Whenever the word "screenshot" turns up in a line of the data below, copy that line.

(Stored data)

Start of Block

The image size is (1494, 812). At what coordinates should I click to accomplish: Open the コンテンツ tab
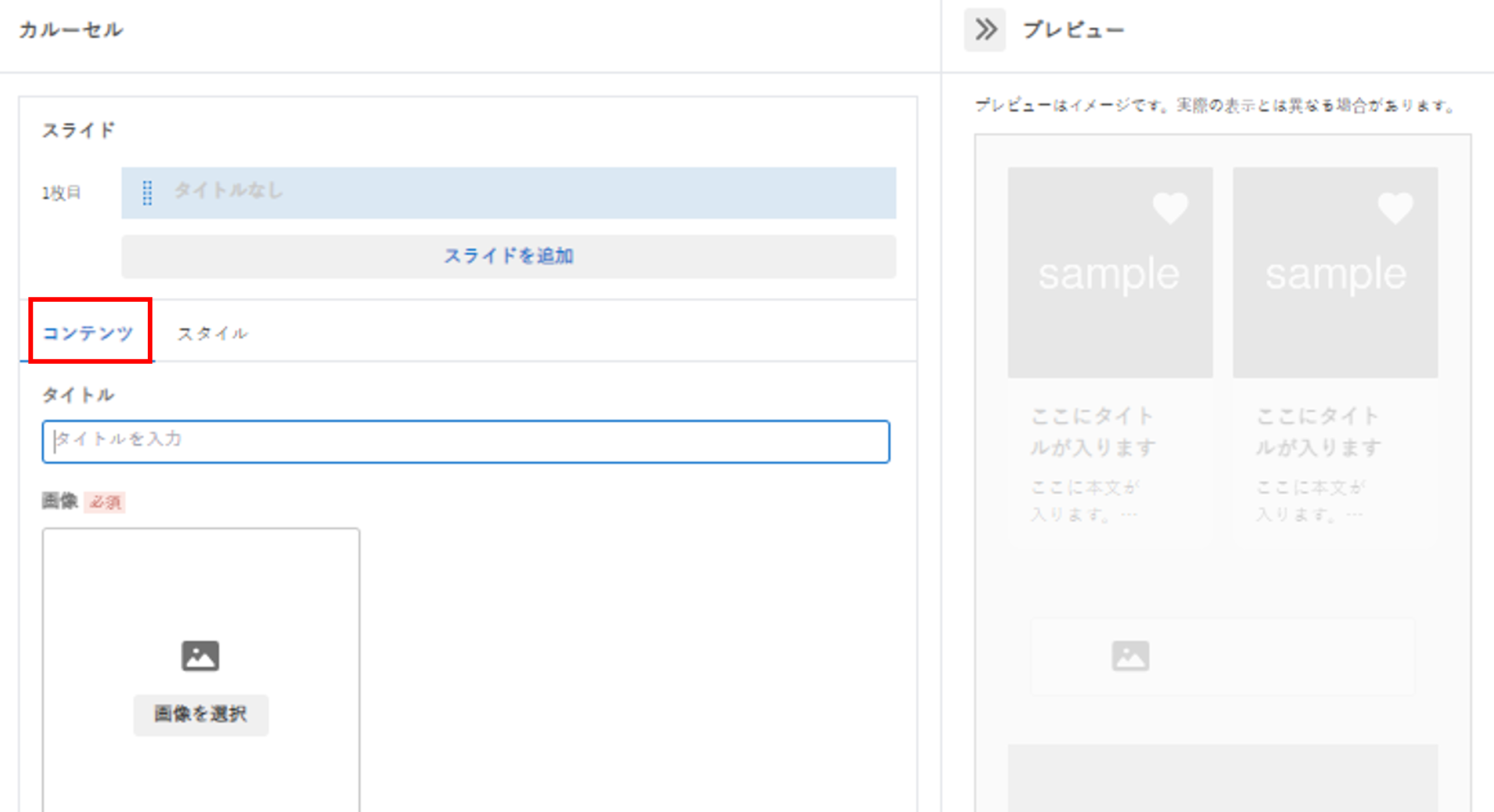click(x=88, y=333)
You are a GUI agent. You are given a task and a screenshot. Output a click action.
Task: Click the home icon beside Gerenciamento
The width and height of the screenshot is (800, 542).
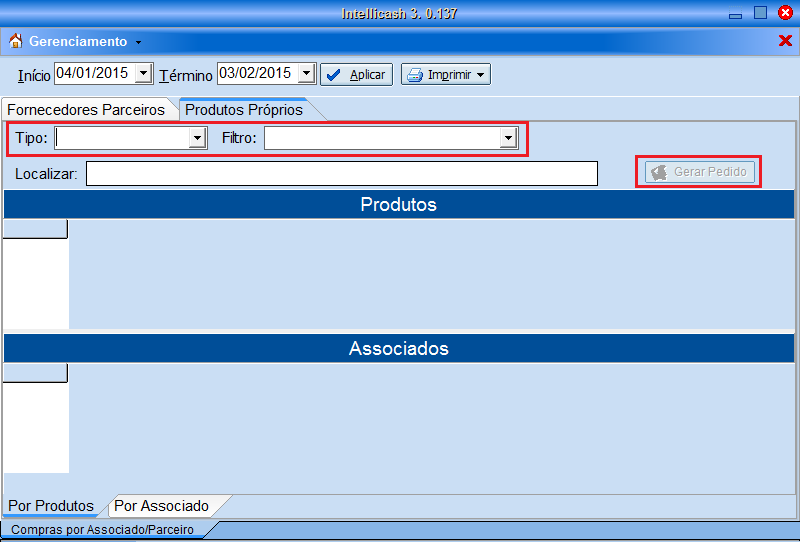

End of Block

> Solution below
You are a GUI agent. You are given a task and a screenshot. Output a click action.
The width and height of the screenshot is (800, 542).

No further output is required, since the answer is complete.